THE TASK
Reproduce word for word the lines between those holding "Instruction: Click the strongdm logo" and "Task: Open the 524 Lượt thích list", inclusive, and nothing else from the data below.

DATA LISTING
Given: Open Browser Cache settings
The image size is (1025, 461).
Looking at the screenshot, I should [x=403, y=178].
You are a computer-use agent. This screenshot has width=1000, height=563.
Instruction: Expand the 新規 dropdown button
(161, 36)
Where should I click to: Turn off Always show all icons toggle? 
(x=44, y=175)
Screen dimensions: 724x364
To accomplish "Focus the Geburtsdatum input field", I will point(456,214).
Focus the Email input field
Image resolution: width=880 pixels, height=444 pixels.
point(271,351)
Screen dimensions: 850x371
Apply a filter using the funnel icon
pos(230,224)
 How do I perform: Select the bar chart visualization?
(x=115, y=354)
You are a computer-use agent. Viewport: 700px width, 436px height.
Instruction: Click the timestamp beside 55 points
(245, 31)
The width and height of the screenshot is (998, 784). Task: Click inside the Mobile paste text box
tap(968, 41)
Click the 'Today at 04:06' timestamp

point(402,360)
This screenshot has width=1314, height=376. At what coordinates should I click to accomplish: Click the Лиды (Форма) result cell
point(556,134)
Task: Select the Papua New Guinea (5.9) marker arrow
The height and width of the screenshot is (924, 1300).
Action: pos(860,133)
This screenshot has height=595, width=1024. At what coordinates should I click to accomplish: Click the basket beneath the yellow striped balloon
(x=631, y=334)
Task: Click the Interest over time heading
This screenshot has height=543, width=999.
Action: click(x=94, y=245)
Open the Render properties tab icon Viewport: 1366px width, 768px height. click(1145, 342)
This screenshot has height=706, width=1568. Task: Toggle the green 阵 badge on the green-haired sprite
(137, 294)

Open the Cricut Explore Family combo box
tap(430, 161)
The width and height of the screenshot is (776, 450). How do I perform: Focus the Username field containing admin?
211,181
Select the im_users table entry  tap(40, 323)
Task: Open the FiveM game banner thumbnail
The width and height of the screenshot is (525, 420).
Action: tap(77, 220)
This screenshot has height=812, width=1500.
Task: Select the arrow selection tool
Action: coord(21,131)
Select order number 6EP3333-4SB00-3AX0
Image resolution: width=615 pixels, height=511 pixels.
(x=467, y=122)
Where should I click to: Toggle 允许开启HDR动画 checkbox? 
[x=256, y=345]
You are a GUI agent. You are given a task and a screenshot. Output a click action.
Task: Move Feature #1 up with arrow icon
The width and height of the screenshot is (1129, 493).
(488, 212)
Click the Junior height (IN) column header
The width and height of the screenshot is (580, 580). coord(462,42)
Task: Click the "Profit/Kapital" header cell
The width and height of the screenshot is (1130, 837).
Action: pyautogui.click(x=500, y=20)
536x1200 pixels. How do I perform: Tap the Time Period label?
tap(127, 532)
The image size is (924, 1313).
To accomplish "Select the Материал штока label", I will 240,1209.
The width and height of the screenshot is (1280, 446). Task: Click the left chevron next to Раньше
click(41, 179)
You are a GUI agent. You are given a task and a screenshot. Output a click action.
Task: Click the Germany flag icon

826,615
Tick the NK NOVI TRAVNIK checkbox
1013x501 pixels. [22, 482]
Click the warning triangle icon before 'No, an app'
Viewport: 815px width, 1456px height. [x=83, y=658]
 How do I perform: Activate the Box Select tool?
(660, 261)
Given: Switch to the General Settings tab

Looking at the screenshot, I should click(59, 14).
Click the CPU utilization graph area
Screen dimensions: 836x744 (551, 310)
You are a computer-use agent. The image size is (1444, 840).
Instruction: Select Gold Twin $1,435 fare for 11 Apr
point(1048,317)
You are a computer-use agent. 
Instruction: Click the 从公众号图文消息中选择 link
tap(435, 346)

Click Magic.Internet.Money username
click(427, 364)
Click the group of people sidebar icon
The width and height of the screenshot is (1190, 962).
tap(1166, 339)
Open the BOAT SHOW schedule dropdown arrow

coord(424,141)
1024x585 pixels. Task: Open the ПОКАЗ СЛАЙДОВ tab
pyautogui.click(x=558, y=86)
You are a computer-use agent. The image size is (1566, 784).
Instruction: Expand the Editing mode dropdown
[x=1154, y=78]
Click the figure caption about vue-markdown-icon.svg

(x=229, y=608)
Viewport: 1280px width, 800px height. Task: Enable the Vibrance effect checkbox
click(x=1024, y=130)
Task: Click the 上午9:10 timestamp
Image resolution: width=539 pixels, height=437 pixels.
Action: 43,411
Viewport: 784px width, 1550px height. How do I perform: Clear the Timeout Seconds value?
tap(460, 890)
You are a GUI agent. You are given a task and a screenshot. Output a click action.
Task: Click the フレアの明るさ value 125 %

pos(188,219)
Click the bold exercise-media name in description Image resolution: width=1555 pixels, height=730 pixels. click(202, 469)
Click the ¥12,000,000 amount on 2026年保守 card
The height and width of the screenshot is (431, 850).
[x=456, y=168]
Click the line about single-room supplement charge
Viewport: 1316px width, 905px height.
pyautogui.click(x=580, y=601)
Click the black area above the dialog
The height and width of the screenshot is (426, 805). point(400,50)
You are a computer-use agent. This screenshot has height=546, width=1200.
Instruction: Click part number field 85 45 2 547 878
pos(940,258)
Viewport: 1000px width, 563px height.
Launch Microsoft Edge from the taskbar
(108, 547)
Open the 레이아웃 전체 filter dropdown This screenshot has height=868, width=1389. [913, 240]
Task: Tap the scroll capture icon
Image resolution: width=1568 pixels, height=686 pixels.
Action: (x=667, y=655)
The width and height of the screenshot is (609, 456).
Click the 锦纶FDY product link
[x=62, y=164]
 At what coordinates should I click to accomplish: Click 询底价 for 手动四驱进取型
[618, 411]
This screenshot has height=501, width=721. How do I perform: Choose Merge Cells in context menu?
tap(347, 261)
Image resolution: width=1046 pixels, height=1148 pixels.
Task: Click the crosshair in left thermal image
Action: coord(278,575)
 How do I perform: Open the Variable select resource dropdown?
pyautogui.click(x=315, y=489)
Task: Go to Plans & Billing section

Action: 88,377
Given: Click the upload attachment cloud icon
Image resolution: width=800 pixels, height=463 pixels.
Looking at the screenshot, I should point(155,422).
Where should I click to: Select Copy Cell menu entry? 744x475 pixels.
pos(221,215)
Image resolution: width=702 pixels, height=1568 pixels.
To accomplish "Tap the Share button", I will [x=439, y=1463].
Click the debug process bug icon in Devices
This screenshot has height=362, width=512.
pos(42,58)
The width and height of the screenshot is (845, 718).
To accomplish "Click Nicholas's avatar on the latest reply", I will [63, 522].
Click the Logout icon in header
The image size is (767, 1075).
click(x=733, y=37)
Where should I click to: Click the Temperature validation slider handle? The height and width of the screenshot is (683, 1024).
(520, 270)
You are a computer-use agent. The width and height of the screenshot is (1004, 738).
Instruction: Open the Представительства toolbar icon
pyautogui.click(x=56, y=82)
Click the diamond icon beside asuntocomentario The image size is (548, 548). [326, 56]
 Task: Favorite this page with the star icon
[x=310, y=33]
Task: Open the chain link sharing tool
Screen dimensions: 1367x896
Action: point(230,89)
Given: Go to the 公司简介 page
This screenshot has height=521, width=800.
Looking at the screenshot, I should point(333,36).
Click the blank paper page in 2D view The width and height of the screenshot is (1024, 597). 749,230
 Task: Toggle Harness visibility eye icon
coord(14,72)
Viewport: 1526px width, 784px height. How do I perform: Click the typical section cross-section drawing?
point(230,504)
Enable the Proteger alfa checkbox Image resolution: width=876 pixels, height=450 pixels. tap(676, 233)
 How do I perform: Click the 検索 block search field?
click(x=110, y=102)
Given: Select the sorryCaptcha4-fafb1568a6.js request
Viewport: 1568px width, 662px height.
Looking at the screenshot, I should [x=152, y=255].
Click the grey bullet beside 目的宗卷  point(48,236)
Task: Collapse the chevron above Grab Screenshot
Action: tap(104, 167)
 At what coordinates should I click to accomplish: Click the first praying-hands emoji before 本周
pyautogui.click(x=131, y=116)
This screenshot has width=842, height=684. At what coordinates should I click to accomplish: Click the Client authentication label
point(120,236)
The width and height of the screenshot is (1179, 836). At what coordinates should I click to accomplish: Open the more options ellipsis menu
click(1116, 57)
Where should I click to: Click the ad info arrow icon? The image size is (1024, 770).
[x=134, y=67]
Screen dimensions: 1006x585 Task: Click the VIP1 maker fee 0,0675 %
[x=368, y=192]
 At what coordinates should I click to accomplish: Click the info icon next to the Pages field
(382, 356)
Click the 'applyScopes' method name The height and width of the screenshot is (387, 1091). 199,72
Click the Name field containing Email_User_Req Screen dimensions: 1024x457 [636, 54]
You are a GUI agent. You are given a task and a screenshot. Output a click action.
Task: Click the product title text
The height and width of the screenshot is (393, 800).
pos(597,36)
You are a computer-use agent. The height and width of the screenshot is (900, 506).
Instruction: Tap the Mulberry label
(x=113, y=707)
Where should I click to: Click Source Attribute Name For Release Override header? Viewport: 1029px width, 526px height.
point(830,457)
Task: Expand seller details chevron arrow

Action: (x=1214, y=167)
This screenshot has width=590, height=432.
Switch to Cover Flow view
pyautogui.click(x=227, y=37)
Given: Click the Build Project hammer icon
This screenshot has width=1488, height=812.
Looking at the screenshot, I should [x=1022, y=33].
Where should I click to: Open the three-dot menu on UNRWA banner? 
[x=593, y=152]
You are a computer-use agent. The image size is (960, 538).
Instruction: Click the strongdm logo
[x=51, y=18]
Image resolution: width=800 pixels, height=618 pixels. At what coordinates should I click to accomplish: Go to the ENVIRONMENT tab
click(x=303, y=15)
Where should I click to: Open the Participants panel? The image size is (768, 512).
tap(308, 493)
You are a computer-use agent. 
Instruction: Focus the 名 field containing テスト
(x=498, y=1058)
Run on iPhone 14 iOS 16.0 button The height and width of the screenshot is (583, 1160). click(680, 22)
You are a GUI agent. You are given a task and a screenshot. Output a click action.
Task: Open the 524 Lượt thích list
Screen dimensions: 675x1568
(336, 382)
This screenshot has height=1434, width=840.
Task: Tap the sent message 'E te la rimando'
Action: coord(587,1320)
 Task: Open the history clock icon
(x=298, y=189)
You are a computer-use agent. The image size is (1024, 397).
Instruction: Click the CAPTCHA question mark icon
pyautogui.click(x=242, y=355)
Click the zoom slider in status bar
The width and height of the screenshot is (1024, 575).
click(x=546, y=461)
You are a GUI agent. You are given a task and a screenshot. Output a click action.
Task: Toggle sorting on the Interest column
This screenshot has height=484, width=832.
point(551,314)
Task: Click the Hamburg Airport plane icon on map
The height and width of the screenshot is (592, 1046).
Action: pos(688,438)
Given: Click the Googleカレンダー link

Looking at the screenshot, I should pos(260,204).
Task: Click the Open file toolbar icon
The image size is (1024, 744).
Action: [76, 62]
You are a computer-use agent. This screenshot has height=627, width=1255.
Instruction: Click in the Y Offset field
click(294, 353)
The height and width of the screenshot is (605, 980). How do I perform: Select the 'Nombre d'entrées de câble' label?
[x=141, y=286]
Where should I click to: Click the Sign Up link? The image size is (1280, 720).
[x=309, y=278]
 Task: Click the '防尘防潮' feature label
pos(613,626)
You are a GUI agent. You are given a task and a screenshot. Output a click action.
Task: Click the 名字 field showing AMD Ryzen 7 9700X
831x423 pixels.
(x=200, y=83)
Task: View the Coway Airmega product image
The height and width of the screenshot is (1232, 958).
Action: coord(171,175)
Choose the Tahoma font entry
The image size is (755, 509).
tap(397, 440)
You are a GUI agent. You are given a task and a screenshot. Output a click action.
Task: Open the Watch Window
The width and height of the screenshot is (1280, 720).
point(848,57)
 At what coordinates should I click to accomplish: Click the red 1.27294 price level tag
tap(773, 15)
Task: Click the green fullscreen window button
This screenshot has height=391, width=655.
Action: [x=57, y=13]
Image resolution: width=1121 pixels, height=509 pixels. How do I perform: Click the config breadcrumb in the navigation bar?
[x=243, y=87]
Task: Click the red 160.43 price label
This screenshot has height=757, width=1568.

RESULT FOR THIS TASK
Instruction: Click the strongdm logo
[x=51, y=18]
Image resolution: width=800 pixels, height=618 pixels. At what coordinates should I click to accomplish: Go to the ENVIRONMENT tab
click(x=303, y=15)
Where should I click to: Open the Participants panel? The image size is (768, 512).
tap(308, 493)
You are a computer-use agent. 
Instruction: Focus the 名 field containing テスト
(x=498, y=1058)
Run on iPhone 14 iOS 16.0 button The height and width of the screenshot is (583, 1160). click(680, 22)
You are a GUI agent. You are given a task and a screenshot. Output a click action.
Task: Open the 524 Lượt thích list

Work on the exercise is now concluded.